__WORK INSTRUCTIONS__. Reproduce the items verbatim from the line containing "Given: Click the Search button" through the end of the items, including both of those ends. Omit the pictures from your answer.
== MATERIAL FOR THIS EXERCISE ==
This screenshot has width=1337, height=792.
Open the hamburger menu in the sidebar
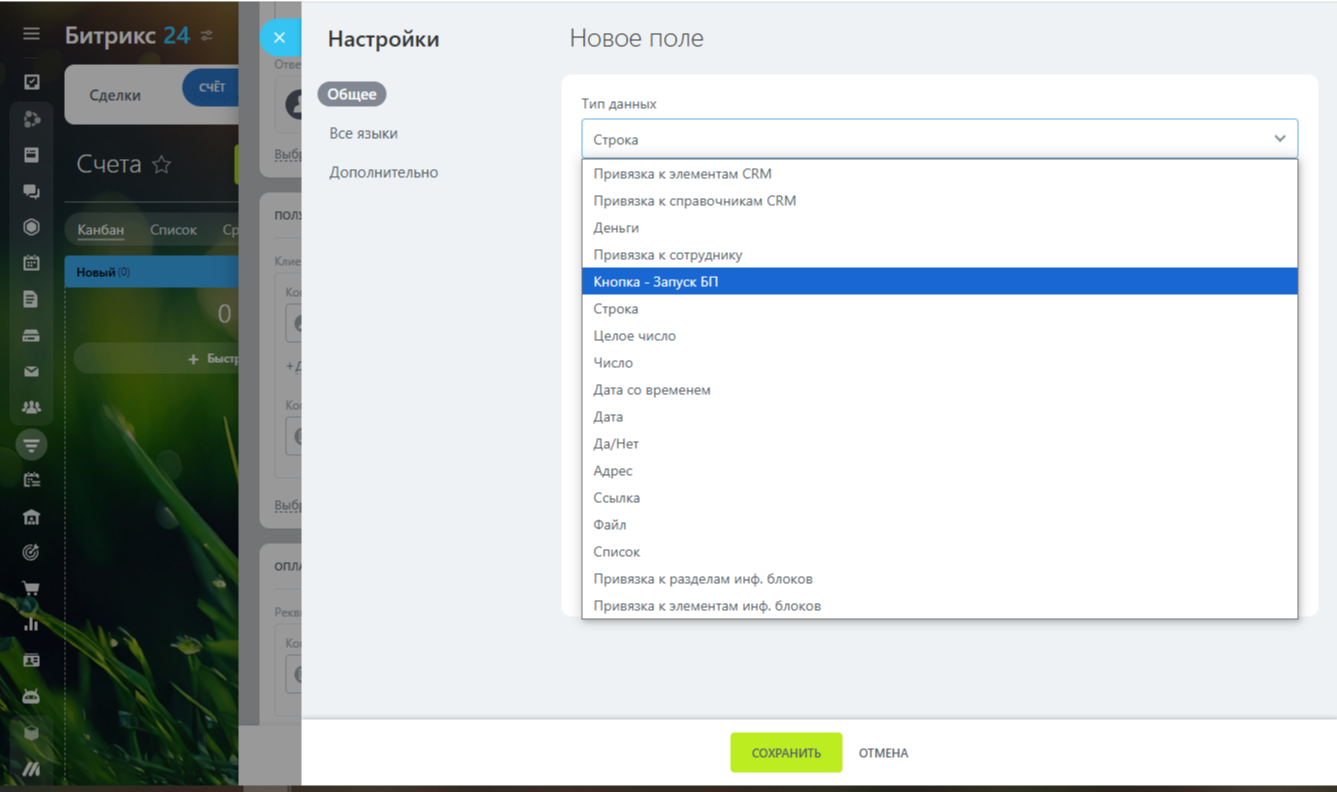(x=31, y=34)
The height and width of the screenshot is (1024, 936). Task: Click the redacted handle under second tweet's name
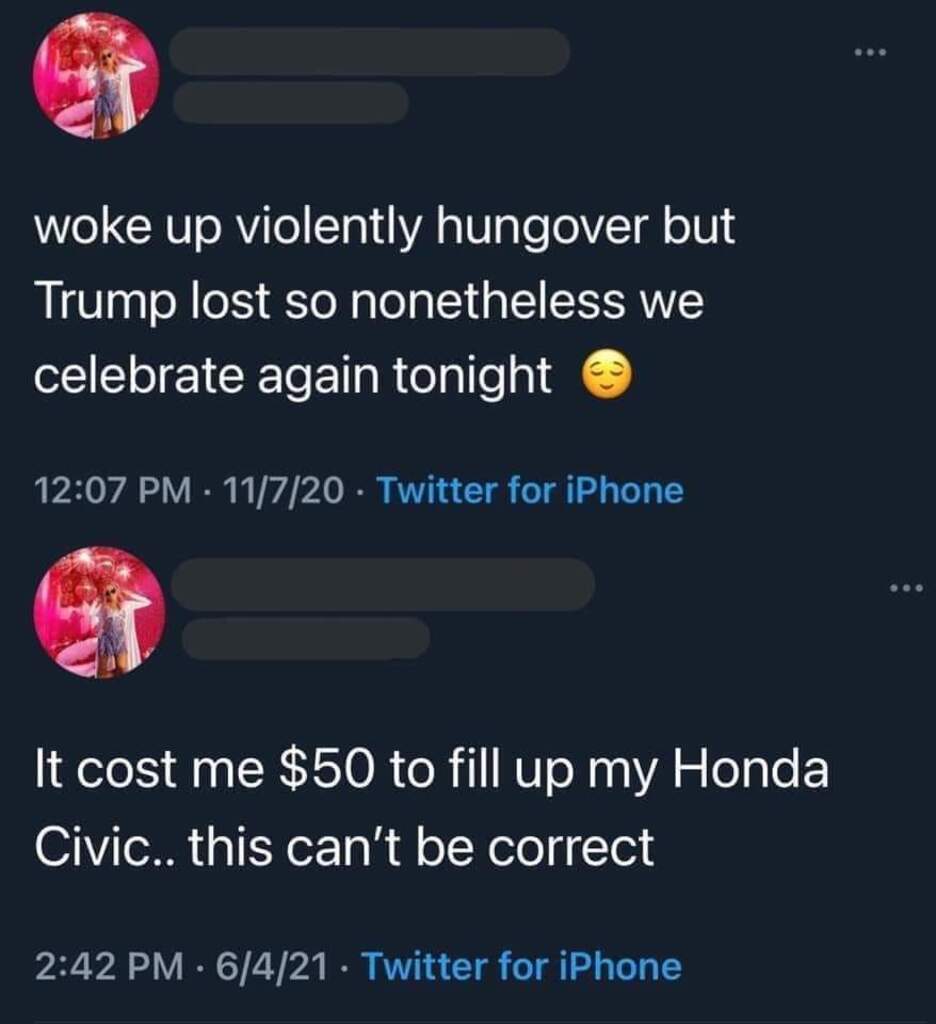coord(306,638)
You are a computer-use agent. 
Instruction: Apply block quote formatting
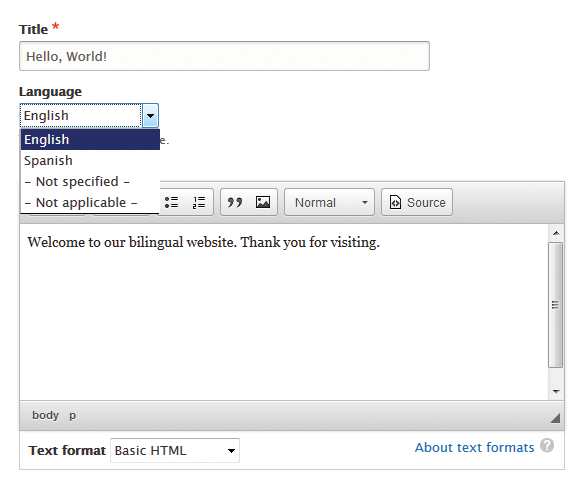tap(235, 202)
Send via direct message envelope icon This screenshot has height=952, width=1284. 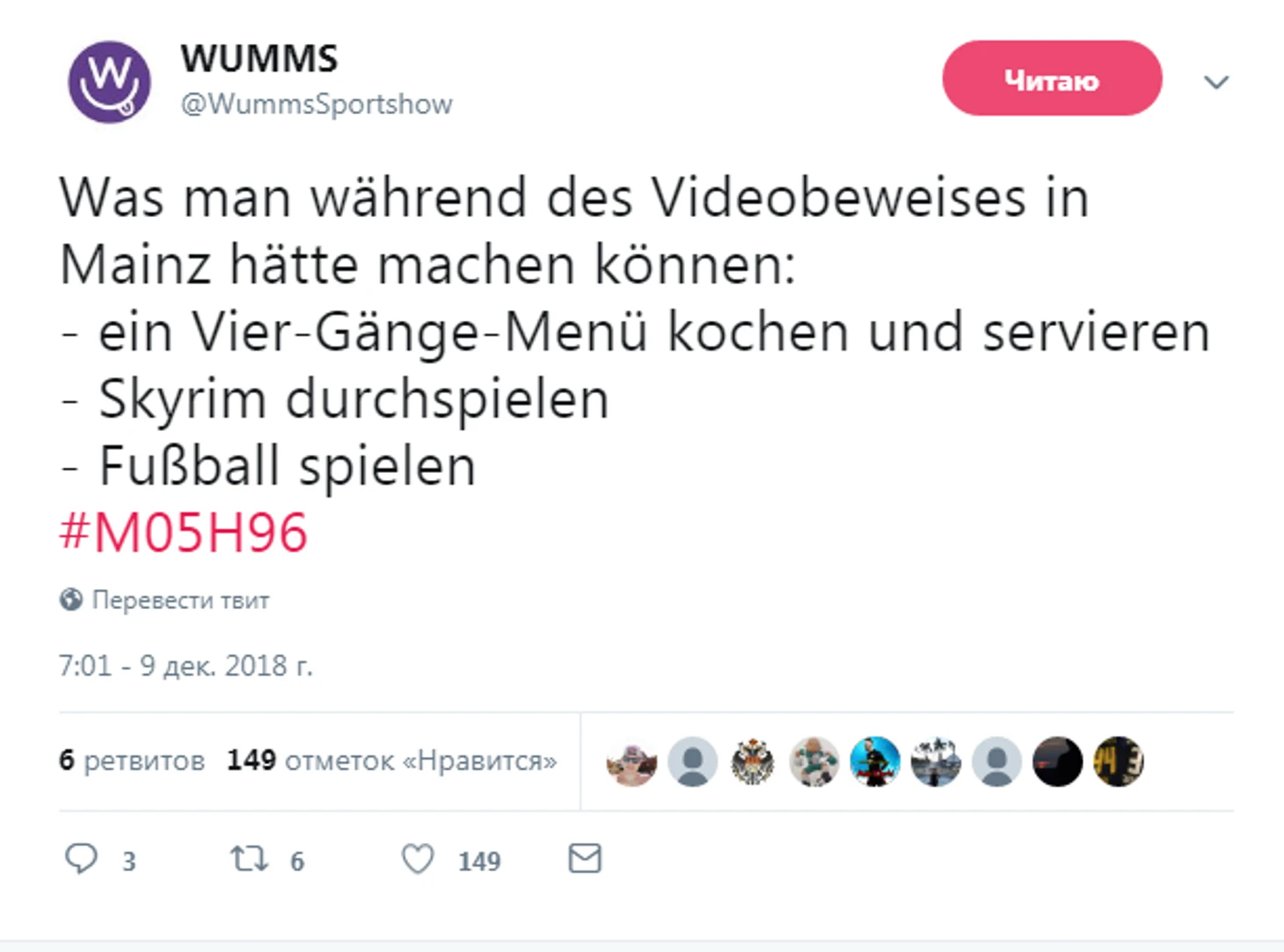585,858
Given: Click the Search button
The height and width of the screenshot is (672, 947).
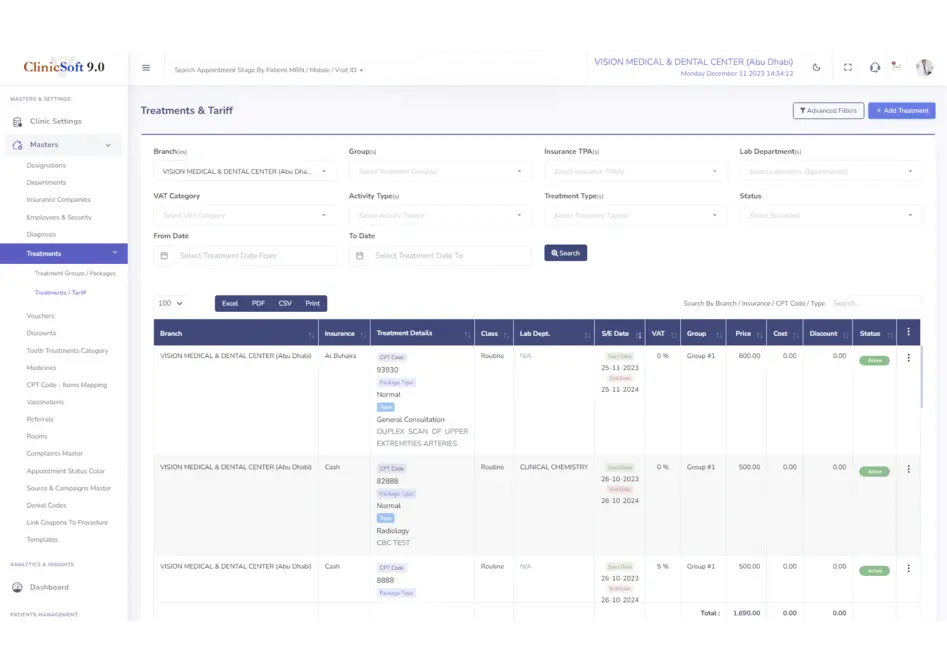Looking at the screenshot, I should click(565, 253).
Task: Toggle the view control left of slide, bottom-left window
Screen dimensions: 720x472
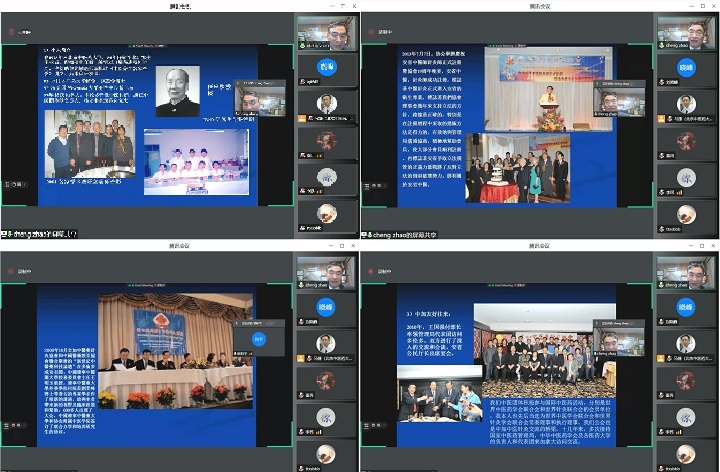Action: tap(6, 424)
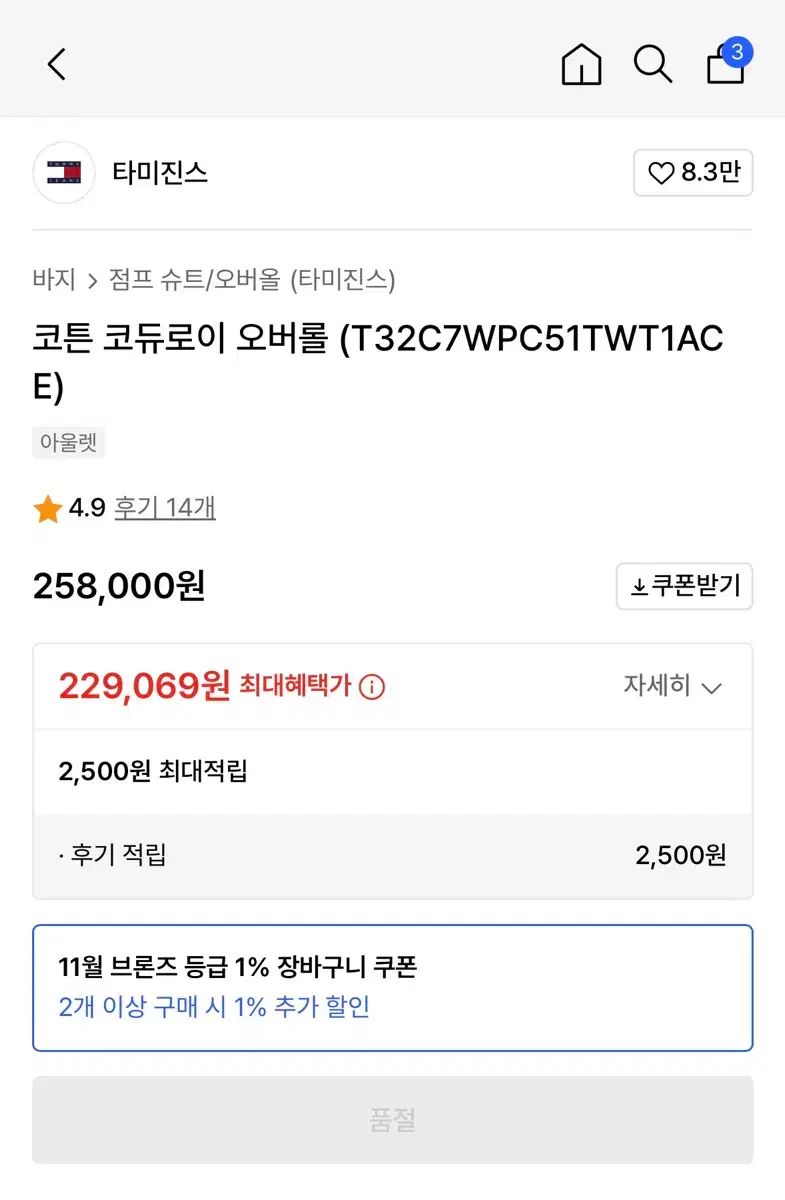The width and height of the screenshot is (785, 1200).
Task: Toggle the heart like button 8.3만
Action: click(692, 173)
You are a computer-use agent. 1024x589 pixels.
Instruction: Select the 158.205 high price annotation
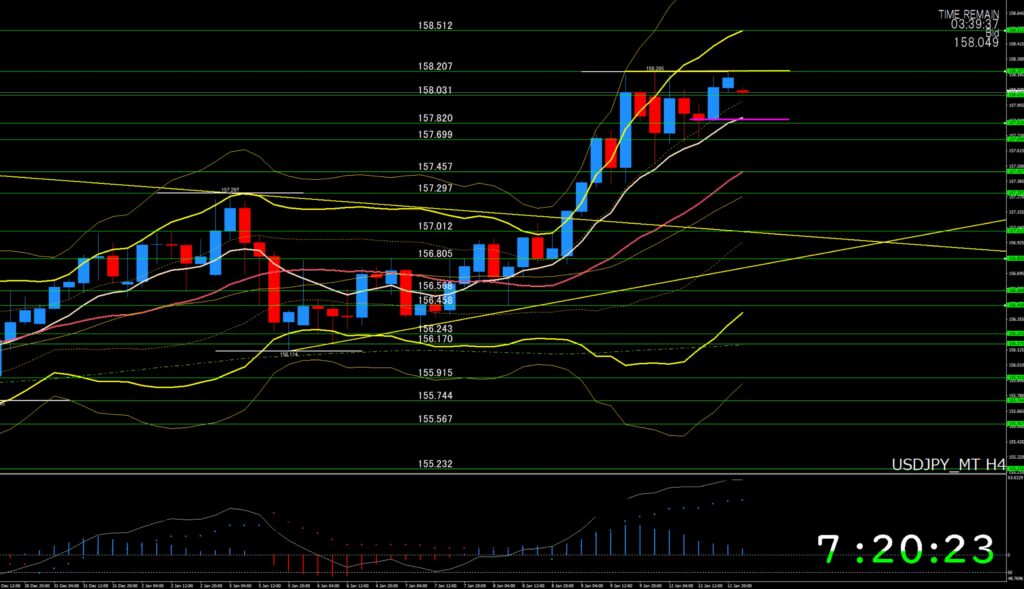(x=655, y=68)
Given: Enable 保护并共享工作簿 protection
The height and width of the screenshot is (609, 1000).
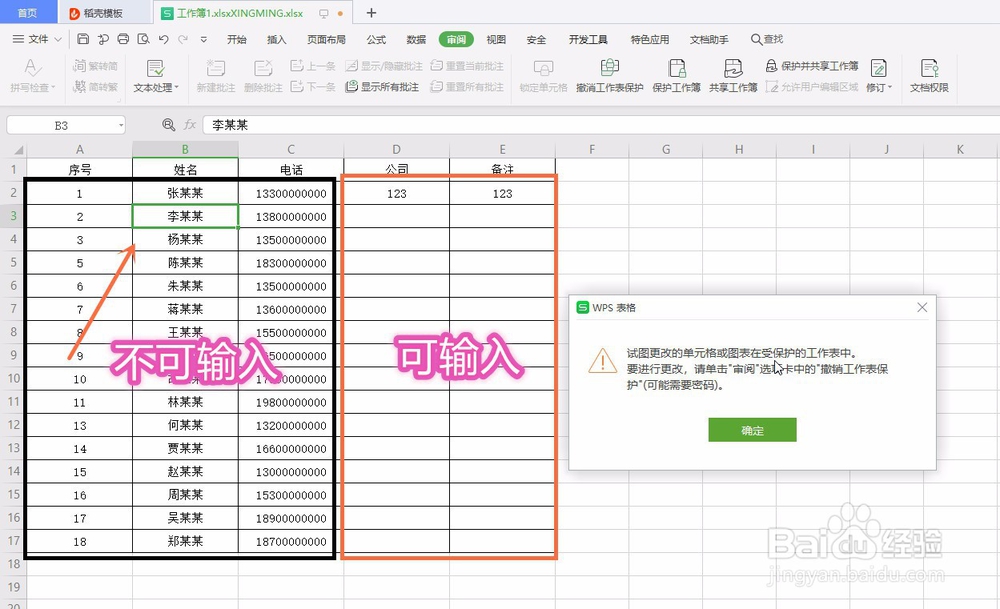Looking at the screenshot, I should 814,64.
===
__COMPLETE ANSWER__.
Given: Click the Search button
The height and width of the screenshot is (672, 947).
Looking at the screenshot, I should click(565, 253).
Task: Toggle the view control left of slide, bottom-left window
Screen dimensions: 720x472
Action: tap(6, 424)
The width and height of the screenshot is (785, 1200).
Task: Toggle the heart like button 8.3만
Action: click(692, 173)
You are a computer-use agent. 1024x589 pixels.
Instruction: Select the 158.205 high price annotation
(x=655, y=68)
Given: Enable 保护并共享工作簿 protection
The height and width of the screenshot is (609, 1000).
Looking at the screenshot, I should 814,64.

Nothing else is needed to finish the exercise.